The release executed by plaintiff is reasonably susceptible of only one interpretation. The document clearly and unambiguously releases defendants "from any and all claims, demands, damages, costs, expenses, loss of services, actions and causes of action." (Emphasis added.) Despite plaintiff's argument to the contrary, the release is not limited to a waiver of claims for personal injury and property damage. If the parties intended to reserve plaintiff's right to contribution, they should have expressly so stated. Here, however, the parties chose not to do so, electing instead to execute a release that waived all claims without reservation. The language of the document evincing an intent to waive all claims, including any right to contribution, plaintiff is precluded from using extrinsic evidence to demonstrate a contrary intention.

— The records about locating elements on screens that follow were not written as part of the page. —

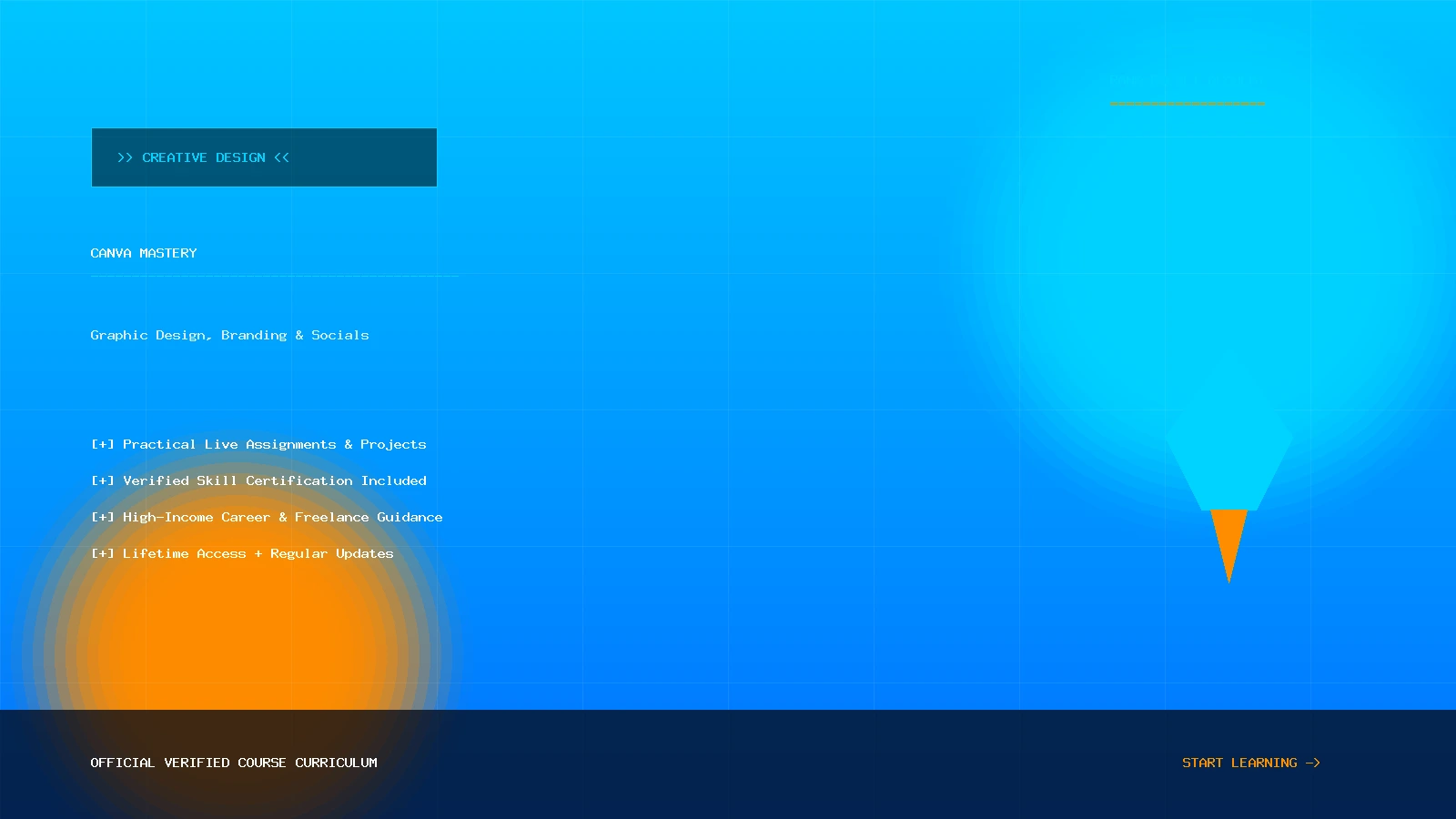Image resolution: width=1456 pixels, height=819 pixels.
Task: Click the High-Income Career & Freelance Guidance text
Action: pyautogui.click(x=283, y=517)
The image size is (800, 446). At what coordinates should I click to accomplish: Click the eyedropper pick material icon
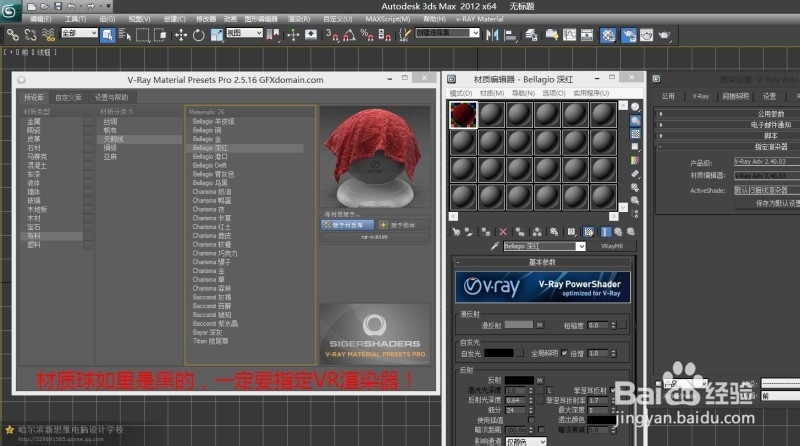pos(494,245)
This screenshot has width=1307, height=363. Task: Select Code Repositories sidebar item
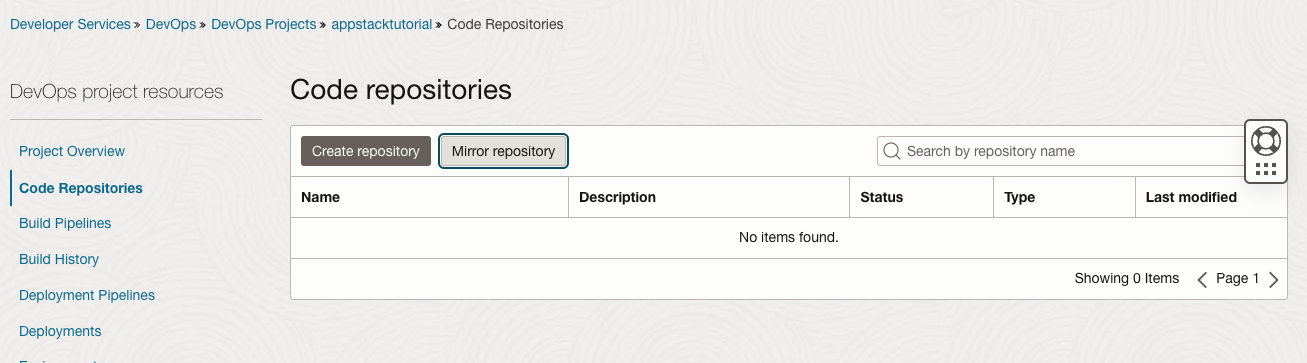(x=81, y=188)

The plaintiff also argues that at the time she signed the release her right to contribution had not yet matured and therefore was not releasable. We disagree.

As of May 7, 1981, when the plaintiff executed the release, she had not yet made any payment to Stephen. As the plaintiff correctly asserts, pursuant to ยง 10-6-4, a joint tortfeasor is not entitled to a final money judgment until he or she has discharged the common liability or has paid more than his or her pro-rata share. However, until such time, the right to contribution is inchoate. Markham v. Cross Transportation, Inc., 119 R.I. 213, 230, 376 A.2d 1359, 1368 (1977). Such an inchoate right is releasable. See, e.g., Rakowski v. Lucente, 120 Ill. App.3d 715, 76 Ill.Dec. 293, 458 N.E.2d 947 (1983); Norton v. Benjamin, 220 A.2d 248 (Me. 1966); Grace v. Buckley, 13 Mass. App. 1081, 435 N.E.2d 655 (1982); Stutz v. Campbell, 602 S.W.2d 874 (Mo. Ct. App. 1980); Claunch v. Bennett, 395 S.W.2d 719 (Tex.Civ.App. 1965).

For the above reasons, the plaintiff's appeal is denied and dismissed. The judgment appealed from is affirmed.